Sharia, the Islamic code that guides a Muslim's beliefs and conduct, is increasingly viewed by some legislators as a legal system that seeks world domination.  This fear has been attached to Islam for centuries.

The most vocal leader of the contemporary Anti-Shariah movement, David Yerushelmi, was profiled on the front page of last Sunday's NYT.  An attorney in New York and a Hasidic Jew, Mr. Yerushelmi has aligned himself with a phalanx of conservative think tanks while making a national mark as an expert on Shariah.  His recent accomplishments include drafting model Anti-Shariah legislation and filing lawsuits against the government that cite Shariah as, "one of the greatest threats to American freedom since the cold war," according to the NYT.

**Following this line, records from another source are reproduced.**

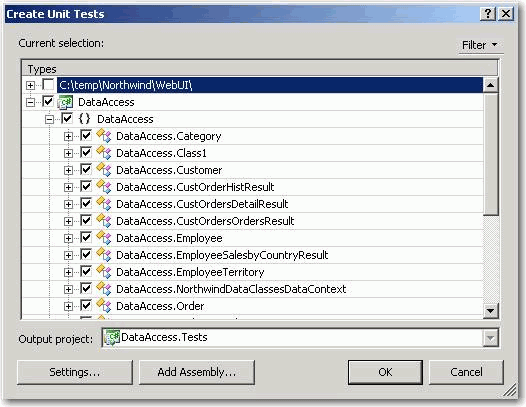Click the class icon of DataAccess.NorthwindDataClassesDataContext
The width and height of the screenshot is (526, 407).
click(x=104, y=289)
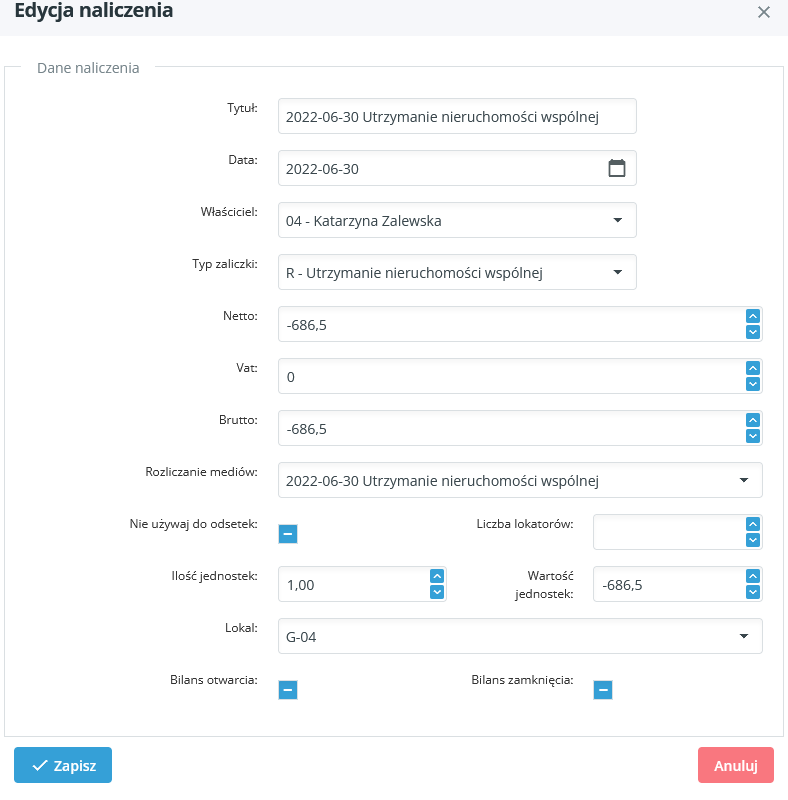Decrease the Brutto value with down arrow

[753, 436]
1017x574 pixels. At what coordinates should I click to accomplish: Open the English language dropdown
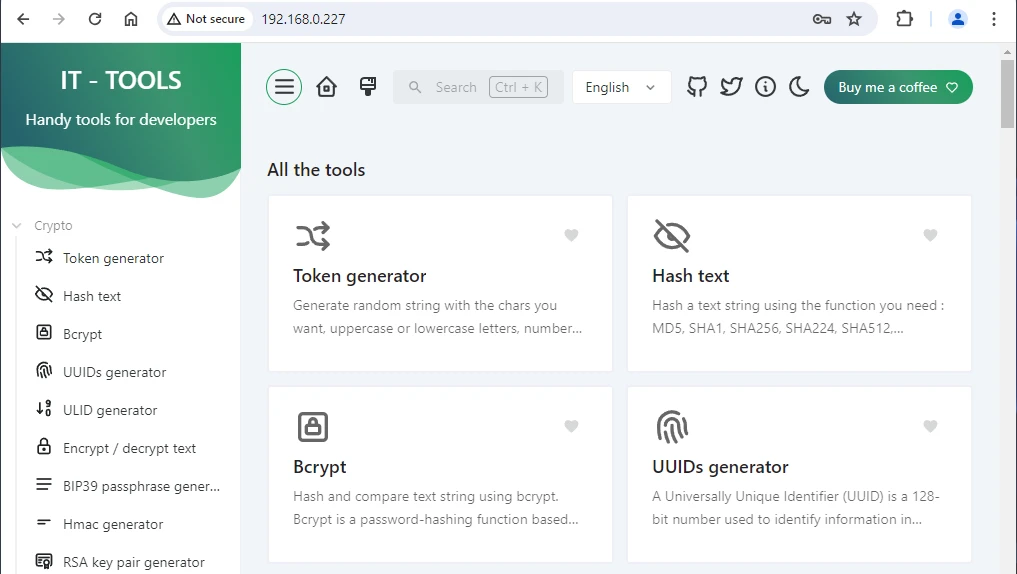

His warning is being echoed on the floor of statehouses throughout the country.  The actual extent of this perceived threat is highly debatable.

Should U.S. Courts ever defer to religious tribunals?  It happens more than you may realize. 

For example, the United States Court of Appeals for the Fifth Circuit in New Orleans upheld an arbitration award handed down by the Institute for Christian Conciliation.  Also, state courts have long upheld decisions made in Jewish courts known as a bet din.  Even Islamic courts, particularly in the area of family law, receive some "faith and credit" in state courts (if not full faith and credit).

 Particularly in the area of family law, there is an academic perception that religious women are often pressured by spouse and family into arbitrating in religious tribunals.  A problem arises when these tribunals then disregard principles of basic equity, fairness and even constitutional protections.

Recent state appellate decisions, one from New Jersey and one from Maryland, provide a fascinating insight into the issue of Shariah Law now confronting state court judges on an frequent basis.

Some state legislatures are drafting bills that would prohibit state court judges, particularly family court judges, from any consideration of the Shariah; all litigants would be bound by applicable state laws.

Perhaps this would be best.  We are, after all, in America, are we not?